The bond fund purchases that began Tuesday, which can include securities recently downgraded to junk, are just the first step. The central bank also plans to begin buying new bond issues.
Both moves are part of an aggressive crisis-fighting program that could support $4 trillion in total lending for businesses, households and state and local governments.
Just the announcement in late March that the Fed planned for the first time to buy corporate bonds calmed markets that had frozen in the pandemic’s early weeks. Since the Fed weighed in, major companies have sold record amounts of bonds to investors, seeking to stockpile cash to ride out what appears to be the worst economic collapse since the 1930s.
In April, corporations including Nike and Visa issued $296 billion worth of bonds, nearly three times the amount sold during the same month in 2019. On Tuesday, General Motors wrapped up a $4 billion bond offering.
“Fed intervention was extremely important,” said Srikanth Sankaran, global head of credit strategy research for Morgan Stanley. “It prevented an unprecedented financial shock from escalating into a broad-based funding crunch.”
When markets were especially unsettled in late March, bond investors demanded four percentage points above Treasury rates to lend money to corporate borrowers, up from just one percentage point a month earlier. After the Fed announcement, that spread fell to about 2.2 percentage points.
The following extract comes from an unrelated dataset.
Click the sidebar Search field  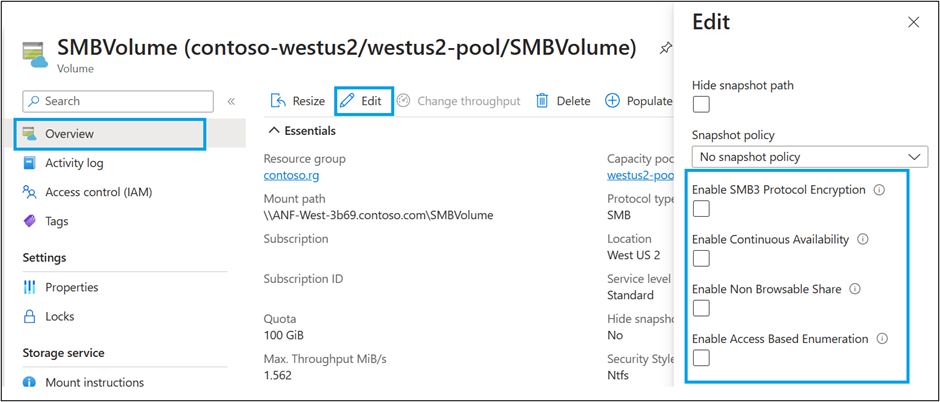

The double-edged nature of the rising debt is evident at Boeing, which flirted with a government bailout before deciding to tap investors for cash. The aircraft maker completed a mammoth $25 billion debt offering last month, but it didn’t come cheap.
The new debt will add more than $1.2 billion to Boeing’s annual interest expenses, according to analyst Robert Stallard, who follows the company for Vertical Research Partners. That will more than double the company’s annual interest bill, according to its filings with the Securities and Exchange Commission.
“Boeing is now arguably owned by the banks,” Stallard said in a May 1 research note.
The company’s debt burden will make it difficult to invest enough in new product development, putting its market dominance at risk, he added. As it seeks to whittle down its debt pile, it also will be unable to pay shareholder dividends.
David Calhoun, Boeing’s chief executive, told investors last month on an earnings call the company plans “immediately” to reduce its debt once business returns to normal and “will not lose sight of making necessary investments” as it does so.
Adding more debt at this stage in the economic cycle worries some bond market veterans.
In the past three recessions, total corporate obligations peaked during the downturn and then began falling, according to the Bank for International Settlements. In the 2008 financial crisis, total credit to financial corporations — a broad measure of debt — peaked in the months following the collapse of the investment bank Lehman Brothers. Over the next four years, it fell as a share of the economy by almost seven percentage points of gross domestic product.
A continuing rise in corporate borrowing as the economy shrinks, which appears to be underway, would be worrisome, according to Peter Fisher, former head of fixed income at BlackRock.
“This doesn’t make sense: Overall corporate indebtedness relative to the economy usually contracts during and after recessions,” said Fisher, who served as undersecretary of the Treasury for domestic finance in the George W. Bush administration.
In Fisher’s view, the economy would be better off if companies were forced to write down their debts in bankruptcy or restructuring, something he said must happen eventually. If those losses are not realized, and debt instead increases further, the recovery is likely to suffer, he said.
But so long as the Fed keeps borrowing costs ultralow — something it has pledged to do until the economy rebounds — that showdown with creditors can probably be postponed.
“We’ve just become completely addicted to debt,” said economist Megan Greene, a senior fellow at Harvard University’s Kennedy School of Government. “That is unsustainable — but it can be sustained for a very long time.”